From our analysis of features following the fusion of NTL and WB data, several key observations emerge. Firstly, social media data provide a more comprehensive array of information, including population distribution, activity hotspots, and community interactions, which can enrich the understanding of the spatial differences and characteristics of urban agglomerations [
51]. Secondly, while NTL data reflect urban construction and economic activity levels, social media data unveil details about population distribution and activities.
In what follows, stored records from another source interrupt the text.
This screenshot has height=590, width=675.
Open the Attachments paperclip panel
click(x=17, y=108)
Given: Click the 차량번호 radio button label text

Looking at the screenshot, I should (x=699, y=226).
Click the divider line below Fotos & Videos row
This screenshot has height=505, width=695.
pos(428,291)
The fusion of these datasets allows for the integration of social media and NTL data, thereby yielding more accurate and comprehensive results in the identification of urban agglomeration spaces [
52]. By leveraging these diverse types of data, we can more effectively identify the spatial range of urban agglomerations, circumventing some of the difficulties and errors inherent in traditional methods [
53]. In summary, the method of fusing social media data enables the acquisition of more comprehensive and precise results in identifying urban agglomeration spaces. By combining the unique features and strengths of different datasets, we can better capture the dynamics and detailed spatial information on urban agglomerations. This approach yields the accurate identification of urban agglomeration spaces, providing important references and guidance for urban planning, decision making, and development.
Although the study of identifying the spatial range of urban agglomerations is not a brand new topic, many studies have analyzed the identification and delineation of the spatial range of urban agglomerations in different urban agglomerations in China [
54]. However, this study proposes a new way of fusing NTL data with social media data to accurately identify the spatial range of urban agglomerations based on the work of predecessors by conducting a detailed analysis of the PRD urban agglomeration. This introduces a fresh perspective and solution to the study of urban agglomeration spaces, offering a straightforward and widely applicable method that holds significant practical value and prospects for application.